**Extracted entries**
==============================

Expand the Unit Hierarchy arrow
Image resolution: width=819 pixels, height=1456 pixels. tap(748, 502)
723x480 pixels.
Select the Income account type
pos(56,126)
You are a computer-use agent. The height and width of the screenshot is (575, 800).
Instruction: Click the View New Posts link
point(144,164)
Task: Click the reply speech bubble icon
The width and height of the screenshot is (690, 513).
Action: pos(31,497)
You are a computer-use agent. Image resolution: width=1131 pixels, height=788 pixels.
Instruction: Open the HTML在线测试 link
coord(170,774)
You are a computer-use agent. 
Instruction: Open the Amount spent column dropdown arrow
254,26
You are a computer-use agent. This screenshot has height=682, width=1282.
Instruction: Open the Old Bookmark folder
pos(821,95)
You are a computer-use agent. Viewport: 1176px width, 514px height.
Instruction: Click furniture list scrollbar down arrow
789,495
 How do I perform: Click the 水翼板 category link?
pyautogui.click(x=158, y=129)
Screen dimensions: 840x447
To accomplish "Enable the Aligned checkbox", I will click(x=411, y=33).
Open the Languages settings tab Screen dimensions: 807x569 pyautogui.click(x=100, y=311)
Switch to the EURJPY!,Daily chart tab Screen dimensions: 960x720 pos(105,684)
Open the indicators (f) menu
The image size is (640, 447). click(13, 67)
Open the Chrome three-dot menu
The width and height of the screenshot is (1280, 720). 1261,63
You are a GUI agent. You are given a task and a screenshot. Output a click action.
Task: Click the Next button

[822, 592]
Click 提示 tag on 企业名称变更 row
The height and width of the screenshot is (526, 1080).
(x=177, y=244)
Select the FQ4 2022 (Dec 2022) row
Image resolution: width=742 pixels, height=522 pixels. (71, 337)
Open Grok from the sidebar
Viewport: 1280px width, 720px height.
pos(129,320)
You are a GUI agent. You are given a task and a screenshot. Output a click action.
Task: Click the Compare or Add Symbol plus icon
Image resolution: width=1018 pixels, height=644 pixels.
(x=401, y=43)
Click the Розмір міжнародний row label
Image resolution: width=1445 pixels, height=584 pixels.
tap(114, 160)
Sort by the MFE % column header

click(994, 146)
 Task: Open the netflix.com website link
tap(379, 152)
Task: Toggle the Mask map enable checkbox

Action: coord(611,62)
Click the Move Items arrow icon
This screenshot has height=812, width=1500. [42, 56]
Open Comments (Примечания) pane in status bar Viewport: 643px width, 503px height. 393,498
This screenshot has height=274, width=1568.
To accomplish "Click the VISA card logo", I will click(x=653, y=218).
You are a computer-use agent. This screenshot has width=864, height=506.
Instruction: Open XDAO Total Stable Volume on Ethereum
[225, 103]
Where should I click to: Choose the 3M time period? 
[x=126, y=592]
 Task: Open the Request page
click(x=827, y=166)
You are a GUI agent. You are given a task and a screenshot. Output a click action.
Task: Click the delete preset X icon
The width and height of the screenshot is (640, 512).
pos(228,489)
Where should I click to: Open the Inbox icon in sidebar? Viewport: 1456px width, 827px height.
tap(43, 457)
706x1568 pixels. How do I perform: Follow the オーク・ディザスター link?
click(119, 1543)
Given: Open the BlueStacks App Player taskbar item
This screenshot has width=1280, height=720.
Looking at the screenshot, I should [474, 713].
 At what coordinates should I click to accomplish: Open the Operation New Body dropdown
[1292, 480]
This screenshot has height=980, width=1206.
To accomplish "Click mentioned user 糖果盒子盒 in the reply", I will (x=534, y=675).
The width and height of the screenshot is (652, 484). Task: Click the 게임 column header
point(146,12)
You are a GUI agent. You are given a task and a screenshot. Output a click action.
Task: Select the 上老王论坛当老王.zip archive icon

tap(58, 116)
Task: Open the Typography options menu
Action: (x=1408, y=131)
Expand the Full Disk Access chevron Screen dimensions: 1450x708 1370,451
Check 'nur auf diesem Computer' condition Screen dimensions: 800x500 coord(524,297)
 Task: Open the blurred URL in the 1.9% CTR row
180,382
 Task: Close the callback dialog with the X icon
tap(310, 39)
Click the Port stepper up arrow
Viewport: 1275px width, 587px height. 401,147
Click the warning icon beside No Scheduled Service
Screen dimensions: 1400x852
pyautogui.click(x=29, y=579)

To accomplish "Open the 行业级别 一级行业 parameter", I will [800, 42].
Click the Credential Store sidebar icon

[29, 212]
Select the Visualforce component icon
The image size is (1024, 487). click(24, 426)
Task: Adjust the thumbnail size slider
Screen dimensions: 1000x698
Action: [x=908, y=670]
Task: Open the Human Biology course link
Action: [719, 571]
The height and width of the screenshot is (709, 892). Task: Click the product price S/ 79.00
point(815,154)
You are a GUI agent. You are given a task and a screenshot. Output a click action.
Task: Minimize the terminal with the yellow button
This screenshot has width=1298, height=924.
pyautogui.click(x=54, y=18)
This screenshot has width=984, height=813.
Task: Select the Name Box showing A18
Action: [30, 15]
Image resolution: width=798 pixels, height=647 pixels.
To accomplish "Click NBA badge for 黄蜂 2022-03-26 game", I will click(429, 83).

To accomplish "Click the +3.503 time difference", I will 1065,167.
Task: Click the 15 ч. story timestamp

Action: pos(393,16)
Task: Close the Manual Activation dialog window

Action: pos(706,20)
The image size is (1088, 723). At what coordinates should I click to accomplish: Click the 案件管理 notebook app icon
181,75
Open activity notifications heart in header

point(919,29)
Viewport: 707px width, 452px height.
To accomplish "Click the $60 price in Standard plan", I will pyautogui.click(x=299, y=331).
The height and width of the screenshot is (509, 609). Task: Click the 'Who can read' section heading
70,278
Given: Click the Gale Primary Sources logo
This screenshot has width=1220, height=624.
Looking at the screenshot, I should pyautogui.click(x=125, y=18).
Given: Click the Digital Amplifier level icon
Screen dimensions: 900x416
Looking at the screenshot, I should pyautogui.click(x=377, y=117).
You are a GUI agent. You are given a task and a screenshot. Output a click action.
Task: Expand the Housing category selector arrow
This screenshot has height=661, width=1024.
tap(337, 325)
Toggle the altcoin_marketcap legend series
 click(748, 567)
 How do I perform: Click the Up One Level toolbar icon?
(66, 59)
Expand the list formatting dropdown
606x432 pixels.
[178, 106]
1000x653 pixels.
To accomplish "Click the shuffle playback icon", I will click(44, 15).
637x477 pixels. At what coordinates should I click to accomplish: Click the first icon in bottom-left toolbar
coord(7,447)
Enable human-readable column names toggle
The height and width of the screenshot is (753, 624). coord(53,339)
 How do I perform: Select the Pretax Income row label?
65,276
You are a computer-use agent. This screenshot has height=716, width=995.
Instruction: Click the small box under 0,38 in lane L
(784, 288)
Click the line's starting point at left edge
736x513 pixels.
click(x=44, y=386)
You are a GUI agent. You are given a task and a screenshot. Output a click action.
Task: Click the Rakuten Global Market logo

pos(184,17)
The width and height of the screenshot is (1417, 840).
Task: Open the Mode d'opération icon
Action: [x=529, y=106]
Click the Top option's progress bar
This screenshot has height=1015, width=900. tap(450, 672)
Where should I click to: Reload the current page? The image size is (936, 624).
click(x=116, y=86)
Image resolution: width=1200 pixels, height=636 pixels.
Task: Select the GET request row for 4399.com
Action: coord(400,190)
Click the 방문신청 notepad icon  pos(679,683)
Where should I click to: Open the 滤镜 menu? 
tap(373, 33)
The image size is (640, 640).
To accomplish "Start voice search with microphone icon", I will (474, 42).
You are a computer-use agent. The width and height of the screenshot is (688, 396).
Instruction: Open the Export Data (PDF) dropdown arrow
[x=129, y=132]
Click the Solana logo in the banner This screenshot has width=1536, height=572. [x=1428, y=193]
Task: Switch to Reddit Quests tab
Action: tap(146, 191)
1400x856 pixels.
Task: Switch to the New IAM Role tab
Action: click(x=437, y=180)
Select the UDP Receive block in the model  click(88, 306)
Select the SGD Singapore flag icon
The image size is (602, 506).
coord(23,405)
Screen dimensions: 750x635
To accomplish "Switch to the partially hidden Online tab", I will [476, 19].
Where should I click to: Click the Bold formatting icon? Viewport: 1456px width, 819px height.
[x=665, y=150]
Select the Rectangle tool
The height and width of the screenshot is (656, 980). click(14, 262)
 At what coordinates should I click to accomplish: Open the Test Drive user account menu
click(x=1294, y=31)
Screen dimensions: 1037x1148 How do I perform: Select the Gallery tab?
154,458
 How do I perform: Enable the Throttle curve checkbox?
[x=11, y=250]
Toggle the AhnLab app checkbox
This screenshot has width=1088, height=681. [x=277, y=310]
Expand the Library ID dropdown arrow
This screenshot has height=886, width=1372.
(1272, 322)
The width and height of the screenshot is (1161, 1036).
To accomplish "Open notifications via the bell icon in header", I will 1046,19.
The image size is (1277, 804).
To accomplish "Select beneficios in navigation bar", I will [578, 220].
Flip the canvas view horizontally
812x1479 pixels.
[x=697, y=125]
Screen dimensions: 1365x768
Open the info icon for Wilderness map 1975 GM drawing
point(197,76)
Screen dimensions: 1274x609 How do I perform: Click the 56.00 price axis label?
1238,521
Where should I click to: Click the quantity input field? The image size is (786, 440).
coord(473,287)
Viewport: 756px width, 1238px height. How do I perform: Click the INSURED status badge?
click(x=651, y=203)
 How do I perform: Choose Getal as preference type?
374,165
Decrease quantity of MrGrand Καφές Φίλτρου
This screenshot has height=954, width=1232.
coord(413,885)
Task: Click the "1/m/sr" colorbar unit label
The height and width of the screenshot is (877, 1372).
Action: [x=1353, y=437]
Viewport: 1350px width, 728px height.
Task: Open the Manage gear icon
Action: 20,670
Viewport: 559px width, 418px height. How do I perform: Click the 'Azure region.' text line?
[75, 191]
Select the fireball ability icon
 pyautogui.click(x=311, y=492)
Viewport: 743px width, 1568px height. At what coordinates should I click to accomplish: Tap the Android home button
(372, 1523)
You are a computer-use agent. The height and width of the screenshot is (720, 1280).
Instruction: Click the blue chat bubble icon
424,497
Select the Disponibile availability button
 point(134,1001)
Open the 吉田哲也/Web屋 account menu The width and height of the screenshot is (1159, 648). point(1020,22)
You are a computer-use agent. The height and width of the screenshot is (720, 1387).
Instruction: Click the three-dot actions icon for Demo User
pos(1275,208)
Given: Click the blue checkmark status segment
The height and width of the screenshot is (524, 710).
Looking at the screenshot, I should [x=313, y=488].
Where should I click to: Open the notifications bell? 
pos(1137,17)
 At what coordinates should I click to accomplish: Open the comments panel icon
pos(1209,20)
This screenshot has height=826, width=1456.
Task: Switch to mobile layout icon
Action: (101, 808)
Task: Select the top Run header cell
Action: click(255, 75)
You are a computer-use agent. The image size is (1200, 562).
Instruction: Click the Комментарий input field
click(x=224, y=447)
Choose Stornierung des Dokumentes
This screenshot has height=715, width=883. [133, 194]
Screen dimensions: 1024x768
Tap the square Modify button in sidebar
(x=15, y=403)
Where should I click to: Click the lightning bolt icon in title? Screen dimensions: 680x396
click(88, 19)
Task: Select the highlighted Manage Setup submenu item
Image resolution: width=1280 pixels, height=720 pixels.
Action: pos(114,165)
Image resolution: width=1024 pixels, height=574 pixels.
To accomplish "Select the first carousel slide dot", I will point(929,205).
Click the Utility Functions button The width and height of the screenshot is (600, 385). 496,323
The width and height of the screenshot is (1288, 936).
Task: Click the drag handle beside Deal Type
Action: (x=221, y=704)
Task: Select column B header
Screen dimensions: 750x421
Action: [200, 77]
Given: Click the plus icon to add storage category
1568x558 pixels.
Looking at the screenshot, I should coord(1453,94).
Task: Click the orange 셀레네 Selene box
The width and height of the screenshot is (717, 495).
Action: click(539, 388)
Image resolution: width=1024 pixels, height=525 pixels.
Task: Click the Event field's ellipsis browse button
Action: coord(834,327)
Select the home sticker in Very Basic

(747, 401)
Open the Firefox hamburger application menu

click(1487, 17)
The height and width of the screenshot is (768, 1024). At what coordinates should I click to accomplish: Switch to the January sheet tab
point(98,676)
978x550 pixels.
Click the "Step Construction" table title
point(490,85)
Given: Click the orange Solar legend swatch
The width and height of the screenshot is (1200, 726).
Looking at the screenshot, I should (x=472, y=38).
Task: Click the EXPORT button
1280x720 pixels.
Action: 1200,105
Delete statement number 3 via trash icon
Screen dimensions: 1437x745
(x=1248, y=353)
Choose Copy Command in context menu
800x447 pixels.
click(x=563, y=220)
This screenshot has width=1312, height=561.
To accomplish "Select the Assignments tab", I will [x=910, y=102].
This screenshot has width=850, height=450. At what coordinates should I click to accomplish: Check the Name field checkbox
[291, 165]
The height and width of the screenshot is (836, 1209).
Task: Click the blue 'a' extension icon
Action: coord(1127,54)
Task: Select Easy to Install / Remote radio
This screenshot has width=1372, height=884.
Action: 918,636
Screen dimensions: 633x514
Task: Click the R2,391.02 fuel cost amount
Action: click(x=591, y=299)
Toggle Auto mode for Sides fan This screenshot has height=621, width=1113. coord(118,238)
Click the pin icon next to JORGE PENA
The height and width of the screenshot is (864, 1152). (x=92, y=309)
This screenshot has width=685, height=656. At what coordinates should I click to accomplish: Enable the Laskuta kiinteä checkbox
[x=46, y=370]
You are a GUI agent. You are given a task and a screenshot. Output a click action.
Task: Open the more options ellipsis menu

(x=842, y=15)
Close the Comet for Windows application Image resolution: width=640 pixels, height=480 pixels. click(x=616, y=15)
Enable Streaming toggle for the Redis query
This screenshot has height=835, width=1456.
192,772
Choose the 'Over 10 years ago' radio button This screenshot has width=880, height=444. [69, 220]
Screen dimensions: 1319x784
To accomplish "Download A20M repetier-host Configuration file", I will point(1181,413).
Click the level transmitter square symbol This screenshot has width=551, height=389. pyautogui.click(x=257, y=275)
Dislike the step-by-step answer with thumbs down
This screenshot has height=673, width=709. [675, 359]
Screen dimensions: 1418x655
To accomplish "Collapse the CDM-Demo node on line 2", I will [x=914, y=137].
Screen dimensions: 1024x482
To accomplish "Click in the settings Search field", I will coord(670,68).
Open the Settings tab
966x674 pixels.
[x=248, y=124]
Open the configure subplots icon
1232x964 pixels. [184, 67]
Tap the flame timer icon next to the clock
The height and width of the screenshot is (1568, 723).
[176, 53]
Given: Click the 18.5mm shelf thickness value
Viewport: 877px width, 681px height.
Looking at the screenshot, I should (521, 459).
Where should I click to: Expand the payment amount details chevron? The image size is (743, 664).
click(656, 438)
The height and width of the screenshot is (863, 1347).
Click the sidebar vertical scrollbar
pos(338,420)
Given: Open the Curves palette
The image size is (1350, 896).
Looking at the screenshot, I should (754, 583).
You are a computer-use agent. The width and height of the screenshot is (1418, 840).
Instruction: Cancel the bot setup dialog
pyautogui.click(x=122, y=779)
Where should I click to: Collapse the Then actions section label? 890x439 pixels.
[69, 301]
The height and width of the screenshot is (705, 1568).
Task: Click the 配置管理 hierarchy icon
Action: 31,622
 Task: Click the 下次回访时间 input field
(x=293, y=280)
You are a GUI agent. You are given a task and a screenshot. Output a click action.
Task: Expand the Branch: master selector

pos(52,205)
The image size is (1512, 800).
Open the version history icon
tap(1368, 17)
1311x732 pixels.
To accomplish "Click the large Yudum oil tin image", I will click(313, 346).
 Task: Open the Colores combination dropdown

==============================

**Work item**
What do the lines above say from the one containing "The image size is (1277, 804)." down to the one containing "colorbar unit label"? Return them exactly, both end lines included, and only them.

**Your solution**
The image size is (1277, 804).
To accomplish "Select beneficios in navigation bar", I will [578, 220].
Flip the canvas view horizontally
812x1479 pixels.
[x=697, y=125]
Screen dimensions: 1365x768
Open the info icon for Wilderness map 1975 GM drawing
point(197,76)
Screen dimensions: 1274x609 How do I perform: Click the 56.00 price axis label?
1238,521
Where should I click to: Click the quantity input field? The image size is (786, 440).
coord(473,287)
Viewport: 756px width, 1238px height. How do I perform: Click the INSURED status badge?
click(x=651, y=203)
 How do I perform: Choose Getal as preference type?
374,165
Decrease quantity of MrGrand Καφές Φίλτρου
This screenshot has height=954, width=1232.
coord(413,885)
Task: Click the "1/m/sr" colorbar unit label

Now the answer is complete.